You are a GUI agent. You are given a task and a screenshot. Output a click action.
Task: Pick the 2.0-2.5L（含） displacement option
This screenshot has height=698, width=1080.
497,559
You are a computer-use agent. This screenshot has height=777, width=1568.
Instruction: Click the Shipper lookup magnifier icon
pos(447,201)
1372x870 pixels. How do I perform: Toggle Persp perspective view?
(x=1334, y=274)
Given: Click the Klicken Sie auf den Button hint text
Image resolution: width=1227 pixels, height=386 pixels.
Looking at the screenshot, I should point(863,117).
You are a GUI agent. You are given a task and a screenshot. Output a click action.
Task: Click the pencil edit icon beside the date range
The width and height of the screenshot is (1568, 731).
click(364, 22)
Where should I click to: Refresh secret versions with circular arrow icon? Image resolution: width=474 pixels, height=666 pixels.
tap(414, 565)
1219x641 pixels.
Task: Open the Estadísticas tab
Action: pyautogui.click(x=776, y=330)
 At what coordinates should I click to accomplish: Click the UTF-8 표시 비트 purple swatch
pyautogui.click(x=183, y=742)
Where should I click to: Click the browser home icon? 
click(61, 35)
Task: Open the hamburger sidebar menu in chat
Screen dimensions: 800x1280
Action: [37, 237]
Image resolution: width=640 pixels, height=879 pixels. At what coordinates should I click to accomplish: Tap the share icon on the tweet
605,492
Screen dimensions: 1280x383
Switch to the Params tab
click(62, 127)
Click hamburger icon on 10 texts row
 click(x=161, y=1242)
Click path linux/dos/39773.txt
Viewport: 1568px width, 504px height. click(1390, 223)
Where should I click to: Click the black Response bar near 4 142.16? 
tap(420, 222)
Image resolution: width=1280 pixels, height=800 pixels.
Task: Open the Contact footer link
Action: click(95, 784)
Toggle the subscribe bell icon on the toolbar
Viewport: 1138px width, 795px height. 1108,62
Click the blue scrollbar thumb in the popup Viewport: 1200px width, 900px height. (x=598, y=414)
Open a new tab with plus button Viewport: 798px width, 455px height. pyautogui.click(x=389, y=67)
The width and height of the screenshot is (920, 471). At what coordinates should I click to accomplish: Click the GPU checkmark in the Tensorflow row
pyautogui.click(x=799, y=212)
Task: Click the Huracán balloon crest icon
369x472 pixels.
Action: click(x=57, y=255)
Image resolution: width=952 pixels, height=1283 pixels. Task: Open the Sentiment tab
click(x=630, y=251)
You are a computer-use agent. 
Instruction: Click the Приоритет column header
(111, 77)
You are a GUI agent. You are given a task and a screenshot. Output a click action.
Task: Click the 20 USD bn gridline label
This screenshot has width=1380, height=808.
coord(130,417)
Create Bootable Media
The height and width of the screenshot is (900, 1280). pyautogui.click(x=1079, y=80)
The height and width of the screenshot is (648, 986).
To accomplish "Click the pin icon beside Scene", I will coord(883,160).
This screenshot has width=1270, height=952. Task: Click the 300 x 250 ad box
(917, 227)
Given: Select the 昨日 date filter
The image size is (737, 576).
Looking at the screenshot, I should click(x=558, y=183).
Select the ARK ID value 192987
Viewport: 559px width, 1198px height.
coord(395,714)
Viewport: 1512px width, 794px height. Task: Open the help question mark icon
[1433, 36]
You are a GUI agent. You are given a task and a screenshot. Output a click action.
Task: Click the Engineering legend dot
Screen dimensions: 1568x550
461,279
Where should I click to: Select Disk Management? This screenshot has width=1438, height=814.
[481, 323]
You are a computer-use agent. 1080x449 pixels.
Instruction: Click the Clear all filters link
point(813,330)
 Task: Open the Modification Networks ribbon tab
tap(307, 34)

TASK DESCRIPTION: The records above should all be quoted exactly, please.

EXERCISE RESPONSE:
You are a GUI agent. You are given a task and a screenshot. Output a click action.
Task: Pick the 2.0-2.5L（含） displacement option
This screenshot has height=698, width=1080.
497,559
You are a computer-use agent. This screenshot has height=777, width=1568.
Instruction: Click the Shipper lookup magnifier icon
pos(447,201)
1372x870 pixels. How do I perform: Toggle Persp perspective view?
(x=1334, y=274)
Given: Click the Klicken Sie auf den Button hint text
Image resolution: width=1227 pixels, height=386 pixels.
Looking at the screenshot, I should point(863,117).
You are a GUI agent. You are given a task and a screenshot. Output a click action.
Task: Click the pencil edit icon beside the date range
The width and height of the screenshot is (1568, 731).
click(364, 22)
Where should I click to: Refresh secret versions with circular arrow icon? Image resolution: width=474 pixels, height=666 pixels.
tap(414, 565)
1219x641 pixels.
Task: Open the Estadísticas tab
Action: pyautogui.click(x=776, y=330)
 At what coordinates should I click to accomplish: Click the UTF-8 표시 비트 purple swatch
pyautogui.click(x=183, y=742)
Where should I click to: Click the browser home icon? 
click(61, 35)
Task: Open the hamburger sidebar menu in chat
Screen dimensions: 800x1280
Action: [37, 237]
Image resolution: width=640 pixels, height=879 pixels. At what coordinates should I click to accomplish: Tap the share icon on the tweet
605,492
Screen dimensions: 1280x383
Switch to the Params tab
click(62, 127)
Click hamburger icon on 10 texts row
 click(x=161, y=1242)
Click path linux/dos/39773.txt
Viewport: 1568px width, 504px height. click(1390, 223)
Where should I click to: Click the black Response bar near 4 142.16? 
tap(420, 222)
Image resolution: width=1280 pixels, height=800 pixels.
Task: Open the Contact footer link
Action: click(95, 784)
Toggle the subscribe bell icon on the toolbar
Viewport: 1138px width, 795px height. 1108,62
Click the blue scrollbar thumb in the popup Viewport: 1200px width, 900px height. (x=598, y=414)
Open a new tab with plus button Viewport: 798px width, 455px height. pyautogui.click(x=389, y=67)
The width and height of the screenshot is (920, 471). At what coordinates should I click to accomplish: Click the GPU checkmark in the Tensorflow row
pyautogui.click(x=799, y=212)
Task: Click the Huracán balloon crest icon
369x472 pixels.
Action: click(x=57, y=255)
Image resolution: width=952 pixels, height=1283 pixels. Task: Open the Sentiment tab
click(x=630, y=251)
You are a computer-use agent. 
Instruction: Click the Приоритет column header
(111, 77)
You are a GUI agent. You are given a task and a screenshot. Output a click action.
Task: Click the 20 USD bn gridline label
This screenshot has width=1380, height=808.
coord(130,417)
Create Bootable Media
The height and width of the screenshot is (900, 1280). pyautogui.click(x=1079, y=80)
The height and width of the screenshot is (648, 986).
To accomplish "Click the pin icon beside Scene", I will coord(883,160).
This screenshot has width=1270, height=952. Task: Click the 300 x 250 ad box
(917, 227)
Given: Select the 昨日 date filter
The image size is (737, 576).
Looking at the screenshot, I should click(x=558, y=183).
Select the ARK ID value 192987
Viewport: 559px width, 1198px height.
coord(395,714)
Viewport: 1512px width, 794px height. Task: Open the help question mark icon
[1433, 36]
You are a GUI agent. You are given a task and a screenshot. Output a click action.
Task: Click the Engineering legend dot
Screen dimensions: 1568x550
461,279
Where should I click to: Select Disk Management? This screenshot has width=1438, height=814.
[481, 323]
You are a computer-use agent. 1080x449 pixels.
Instruction: Click the Clear all filters link
point(813,330)
 Task: Open the Modification Networks ribbon tab
tap(307, 34)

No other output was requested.